DATA IN THIS EXERCISE:
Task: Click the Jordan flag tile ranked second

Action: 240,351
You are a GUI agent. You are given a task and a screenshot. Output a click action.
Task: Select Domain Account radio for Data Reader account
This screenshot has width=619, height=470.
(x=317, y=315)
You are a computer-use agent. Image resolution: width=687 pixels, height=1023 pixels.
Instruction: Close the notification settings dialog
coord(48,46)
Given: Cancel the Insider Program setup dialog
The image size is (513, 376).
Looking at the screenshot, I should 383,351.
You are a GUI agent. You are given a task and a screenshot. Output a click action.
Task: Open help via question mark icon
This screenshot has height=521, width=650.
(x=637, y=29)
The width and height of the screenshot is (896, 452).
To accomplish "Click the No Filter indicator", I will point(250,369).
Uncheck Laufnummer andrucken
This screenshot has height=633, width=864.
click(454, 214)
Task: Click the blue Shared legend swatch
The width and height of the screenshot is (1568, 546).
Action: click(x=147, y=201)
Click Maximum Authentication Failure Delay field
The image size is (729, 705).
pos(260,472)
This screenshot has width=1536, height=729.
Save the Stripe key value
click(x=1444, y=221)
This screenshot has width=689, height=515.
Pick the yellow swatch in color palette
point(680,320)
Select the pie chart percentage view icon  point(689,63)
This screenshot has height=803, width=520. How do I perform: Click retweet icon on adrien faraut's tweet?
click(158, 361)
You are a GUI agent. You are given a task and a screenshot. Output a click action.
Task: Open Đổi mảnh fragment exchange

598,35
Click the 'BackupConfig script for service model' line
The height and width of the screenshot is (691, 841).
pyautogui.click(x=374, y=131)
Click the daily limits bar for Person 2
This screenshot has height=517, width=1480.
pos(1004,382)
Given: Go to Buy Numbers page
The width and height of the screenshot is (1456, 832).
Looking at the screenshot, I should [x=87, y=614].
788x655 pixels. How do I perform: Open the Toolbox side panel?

WHAT IS REQUIRED: Reproduce the listing above exactly, in its entirety.

EXERCISE OUTPUT:
Task: Click the Jordan flag tile ranked second

Action: 240,351
You are a GUI agent. You are given a task and a screenshot. Output a click action.
Task: Select Domain Account radio for Data Reader account
This screenshot has width=619, height=470.
(x=317, y=315)
You are a computer-use agent. Image resolution: width=687 pixels, height=1023 pixels.
Instruction: Close the notification settings dialog
coord(48,46)
Given: Cancel the Insider Program setup dialog
The image size is (513, 376).
Looking at the screenshot, I should 383,351.
You are a GUI agent. You are given a task and a screenshot. Output a click action.
Task: Open help via question mark icon
This screenshot has height=521, width=650.
(x=637, y=29)
The width and height of the screenshot is (896, 452).
To accomplish "Click the No Filter indicator", I will point(250,369).
Uncheck Laufnummer andrucken
This screenshot has height=633, width=864.
click(454, 214)
Task: Click the blue Shared legend swatch
The width and height of the screenshot is (1568, 546).
Action: click(x=147, y=201)
Click Maximum Authentication Failure Delay field
The image size is (729, 705).
pos(260,472)
This screenshot has width=1536, height=729.
Save the Stripe key value
click(x=1444, y=221)
This screenshot has width=689, height=515.
Pick the yellow swatch in color palette
point(680,320)
Select the pie chart percentage view icon  point(689,63)
This screenshot has height=803, width=520. How do I perform: Click retweet icon on adrien faraut's tweet?
click(158, 361)
You are a GUI agent. You are given a task and a screenshot. Output a click action.
Task: Open Đổi mảnh fragment exchange

598,35
Click the 'BackupConfig script for service model' line
The height and width of the screenshot is (691, 841).
pyautogui.click(x=374, y=131)
Click the daily limits bar for Person 2
This screenshot has height=517, width=1480.
pos(1004,382)
Given: Go to Buy Numbers page
The width and height of the screenshot is (1456, 832).
Looking at the screenshot, I should [x=87, y=614].
788x655 pixels. How do I perform: Open the Toolbox side panel?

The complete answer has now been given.